# Cubecart question - can't login



## sukidesu1 (Oct 21, 2007)

Hi. New here but have used a lot of the info for our site. I installed cubecart for our website. No problems until today. I tried to log in and it will not allow me to. I know password and username is correct. Tried to reset password but it failed. Went on several forums which said to clear cookies and turn off firewall while I was on firefox. This worked this morning but now it's not letting me in again. Did the same procedure and it's not working. I changed my password thru phpAdmin both times but it's not working now. HELP!!


----------



## Rodney (Nov 3, 2004)

sukidesu1 said:


> Hi. New here but have used a lot of the info for our site. I installed cubecart for our website. No problems until today. I tried to log in and it will not allow me to. I know password and username is correct. Tried to reset password but it failed. Went on several forums which said to clear cookies and turn off firewall while I was on firefox. This worked this morning but now it's not letting me in again. Did the same procedure and it's not working. I changed my password thru phpAdmin both times but it's not working now. HELP!!

**AVAILABLE DATA:**
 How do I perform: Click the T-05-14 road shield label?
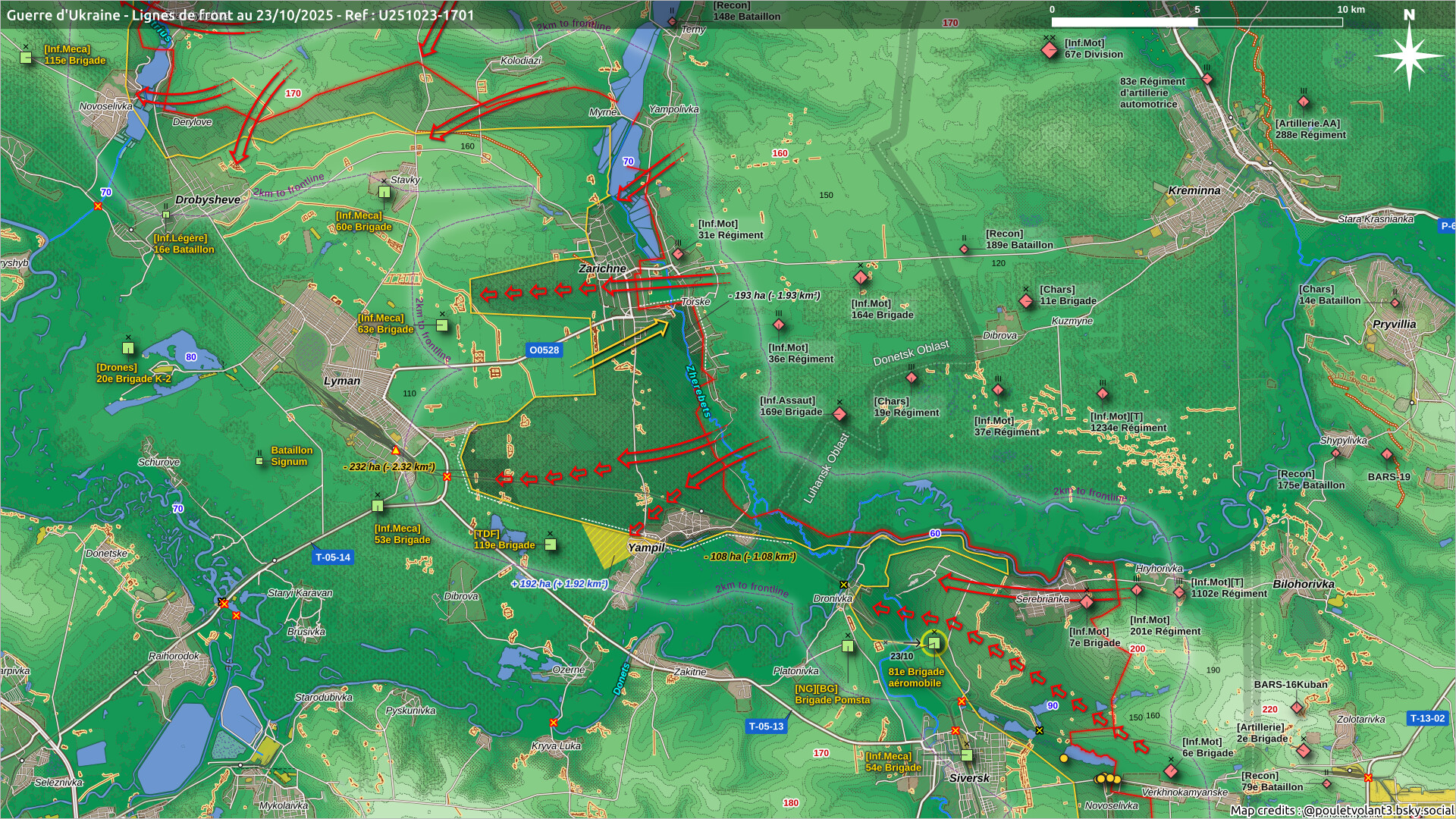click(x=333, y=557)
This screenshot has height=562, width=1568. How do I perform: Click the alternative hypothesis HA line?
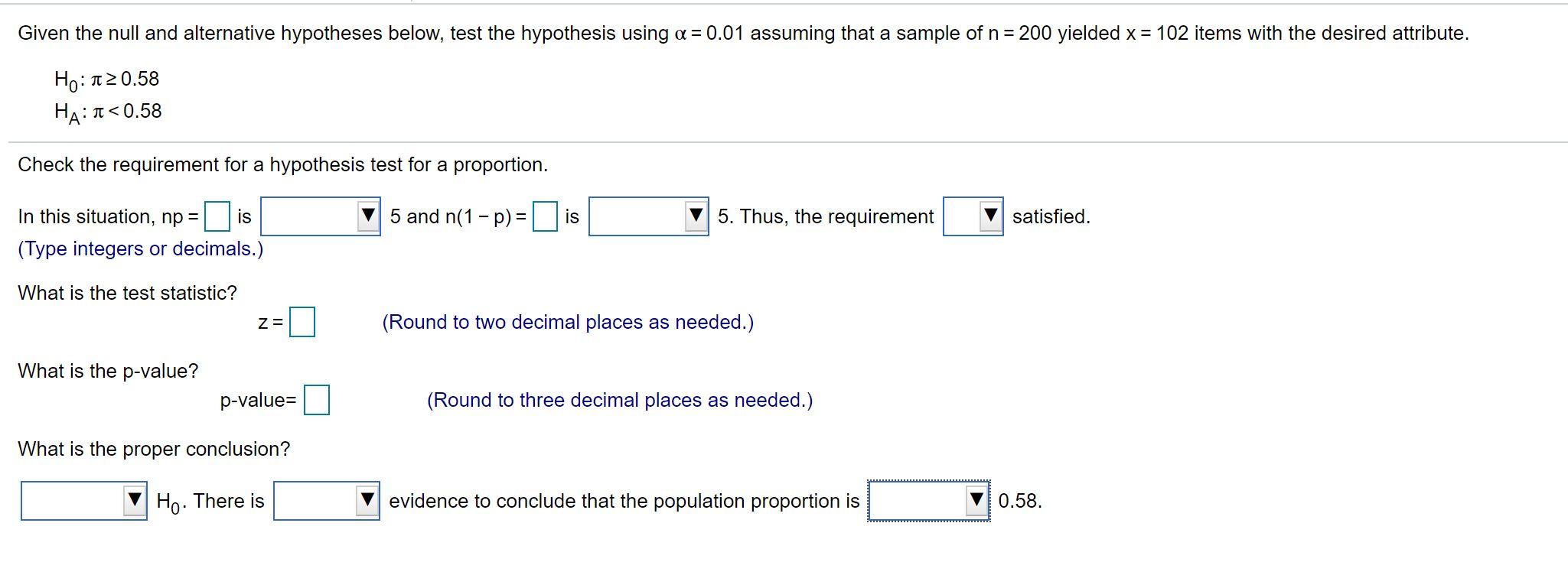coord(108,112)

**TASKS TO PERFORM:**
1. In the CubeCart login thread, which tool did the first poster use to change the password?
2. In the CubeCart login thread, replace "firefox" with "Chrome" in the passage that begins at the words "# Cubecart question" and stops after "(Nov 3, 2004)".
3. Carry on the CubeCart login forum thread from the point where it stops.

**ANSWERS FOR THIS EXERCISE:**
1. phpAdmin

2.
# Cubecart question - can't login



## sukidesu1 (Oct 21, 2007)

Hi. New here but have used a lot of the info for our site. I installed cubecart for our website. No problems until today. I tried to log in and it will not allow me to. I know password and username is correct. Tried to reset password but it failed. Went on several forums which said to clear cookies and turn off firewall while I was on Chrome. This worked this morning but now it's not letting me in again. Did the same procedure and it's not working. I changed my password thru phpAdmin both times but it's not working now. HELP!!


----------



## Rodney (Nov 3, 2004)

3.
It sounds like some type of firewall/cookie problem.

I just logged into 2 different cubecart stores today using firefox and didn't have any problems logging in an out of either one.


----------



## sukidesu1 (Oct 21, 2007)

Rodney said:


> It sounds like some type of firewall/cookie problem.
> 
> I just logged into 2 different cubecart stores today using firefox and didn't have any problems logging in an out of either one.


I deleted my cookies for both firefox and IE. Turned off firewalls. Tried to log in through 2 computers and it still won't work. 

When I type in the admin site www.companyname.com/admin it redirects me to this.
www.companyname.com/admin/login.php?goto=/admin/index.php
which looks like it's looking for another folder. I looked at the config.inc.php file and it's correct. I don't know what else to do.


----------



## Rodney (Nov 3, 2004)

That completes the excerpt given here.